In a nutshell, the article was commenting on Foxtons collapse in profits (after costs, depreciation and tax) from £15m in 2017 to 3m last year, and given these trading results, the relative stability of the share price at 53 pence – despite falling dramatically from a high of £4 back in 2014.
Well I am no city analyst, but I do understand both the London property market (after 20 years of working in it) and the present trading climate, and you really don’t have to have an MBA in economics to understand what is going on both with Foxtons and other major competitors at this present moment in time.
Specifically, there can be no doubt that Foxtons have for many years now been an innovative market leading brand in London estate agency – both much imitated and much loathed in equal measure no doubt. Their high energy, high fees and blanket high-quality marketing endeared them to the capital’s home sellers, convincing them that no other agent could compete. Well, sorry to be the bearer of bad news – but that moment has finally passed.
Are they still potentially a potent force? Yes of course, but high costs, high fees and an over exposure to a sluggish London property market have all contributed to weaken their business model and more importantly perhaps, its effectiveness. Furthermore, the governments impending tenant fee ban will hit Foxtons more than just about any other UK estate agency that you could name. Why? Because it was Foxtons unreasonably high tenant fees that sparked the ban in the first place! So, if you have shares – sell now and don’t wait for city analysts to wake up to what is surely absurdly obvious.

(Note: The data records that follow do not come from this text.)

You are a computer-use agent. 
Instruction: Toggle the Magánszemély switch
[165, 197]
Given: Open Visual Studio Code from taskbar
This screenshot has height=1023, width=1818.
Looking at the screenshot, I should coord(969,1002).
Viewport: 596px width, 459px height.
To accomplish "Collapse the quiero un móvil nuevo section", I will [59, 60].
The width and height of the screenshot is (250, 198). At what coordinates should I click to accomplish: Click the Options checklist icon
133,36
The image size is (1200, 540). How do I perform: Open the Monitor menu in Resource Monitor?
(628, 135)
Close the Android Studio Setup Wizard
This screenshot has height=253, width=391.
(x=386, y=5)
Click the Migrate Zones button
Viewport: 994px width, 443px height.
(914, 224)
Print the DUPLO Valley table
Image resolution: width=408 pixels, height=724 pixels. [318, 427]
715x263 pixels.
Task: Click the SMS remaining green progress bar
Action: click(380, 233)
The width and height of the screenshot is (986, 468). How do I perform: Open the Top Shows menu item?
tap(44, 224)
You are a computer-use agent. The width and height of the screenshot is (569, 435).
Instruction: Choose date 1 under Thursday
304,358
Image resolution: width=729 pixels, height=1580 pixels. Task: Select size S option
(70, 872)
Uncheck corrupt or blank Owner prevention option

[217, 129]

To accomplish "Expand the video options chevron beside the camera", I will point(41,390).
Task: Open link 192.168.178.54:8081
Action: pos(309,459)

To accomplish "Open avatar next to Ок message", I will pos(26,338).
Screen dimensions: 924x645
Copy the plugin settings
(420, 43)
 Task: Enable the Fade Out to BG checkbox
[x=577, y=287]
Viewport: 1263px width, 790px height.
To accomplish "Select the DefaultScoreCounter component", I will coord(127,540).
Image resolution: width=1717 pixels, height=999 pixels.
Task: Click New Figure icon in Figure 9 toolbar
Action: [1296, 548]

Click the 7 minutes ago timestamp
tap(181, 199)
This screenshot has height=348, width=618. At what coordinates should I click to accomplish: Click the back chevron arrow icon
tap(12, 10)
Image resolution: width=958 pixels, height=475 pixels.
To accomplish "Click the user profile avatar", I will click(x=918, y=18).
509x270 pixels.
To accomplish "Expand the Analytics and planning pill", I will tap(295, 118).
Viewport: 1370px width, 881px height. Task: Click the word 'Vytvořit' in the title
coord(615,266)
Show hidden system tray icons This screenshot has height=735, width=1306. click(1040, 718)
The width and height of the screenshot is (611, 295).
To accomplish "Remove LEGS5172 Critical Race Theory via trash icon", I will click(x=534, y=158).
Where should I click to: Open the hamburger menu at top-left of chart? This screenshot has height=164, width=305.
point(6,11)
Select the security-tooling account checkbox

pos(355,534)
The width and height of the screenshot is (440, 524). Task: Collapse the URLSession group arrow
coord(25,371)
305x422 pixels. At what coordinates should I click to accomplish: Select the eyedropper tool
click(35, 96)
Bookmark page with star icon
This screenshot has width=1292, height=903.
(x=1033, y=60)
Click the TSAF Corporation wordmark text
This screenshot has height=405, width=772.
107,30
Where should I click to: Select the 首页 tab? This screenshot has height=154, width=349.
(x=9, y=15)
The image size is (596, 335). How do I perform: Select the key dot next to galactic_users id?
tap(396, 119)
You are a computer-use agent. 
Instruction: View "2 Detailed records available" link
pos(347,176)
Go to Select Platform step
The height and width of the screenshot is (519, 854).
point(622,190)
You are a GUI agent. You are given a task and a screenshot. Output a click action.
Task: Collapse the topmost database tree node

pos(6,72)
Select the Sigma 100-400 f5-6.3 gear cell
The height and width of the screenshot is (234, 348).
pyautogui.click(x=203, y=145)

What about the other major groups in the UK? Well, Countrywide (the largest group in the UK) are doomed to collapse, unless their new management team wakes up to the fact that they have far too many offices, far too many brands, and unfeasibly high fixed costs – which combined with uncertain market conditions, and a shrinking number of sales transactions across the UK can only spell disaster. On the positive side, they do have some good businesses and brands in their portfolio – but there can be no retreat from the break up and reconfiguration of this business, and with its share price languishing at only 9 pence, it is quite clear that investment analysts agree with me.
So, what of Purple bricks? Well, I have to confess that the jury is still out on their trading model, as there is no shortage of investment (the latest last month being £125m from media giant Axel Spring) but despite this massive injection of cash, they are still to turn a meaningful profit or pay a dividend. However, it is hard to argue against the fact that they are the best- known brand in their sector, and after much promotion (£42m last year) it has taken a not insignificant share of the residential market here in the UK.
But for a company that is still to make a profit – be warned that the stakes are high, as its expansion into Germany, Australia and the USA means that it burns its investment cash fast. Also, despite its relative success in the UK, on-line agents have only managed to capture 7.2% of the residential sales market nationally. So, invest if you wish with extreme caution, as whilst it could potentially be the next Amazon, it could also turn out to be the next Emoov – but this time with significantly higher losses.
There can be no doubt that trading conditions for many estate agents (large and small) have been extremely “challenging” across the UK – and BREXIT has certainly not helped. But in my view, city investment analysts need to look at the “bigger picture” and beyond the UK estate agency sector per se. The simple truth is that consumer behaviour has fundamentally changed in just about every other sector and is indeed still evolving. So, those that think that estate agency is just a victim of Brexit should think again, as both established convention and cost structures are changing, and the property market no matter how bigger player you are is no exception.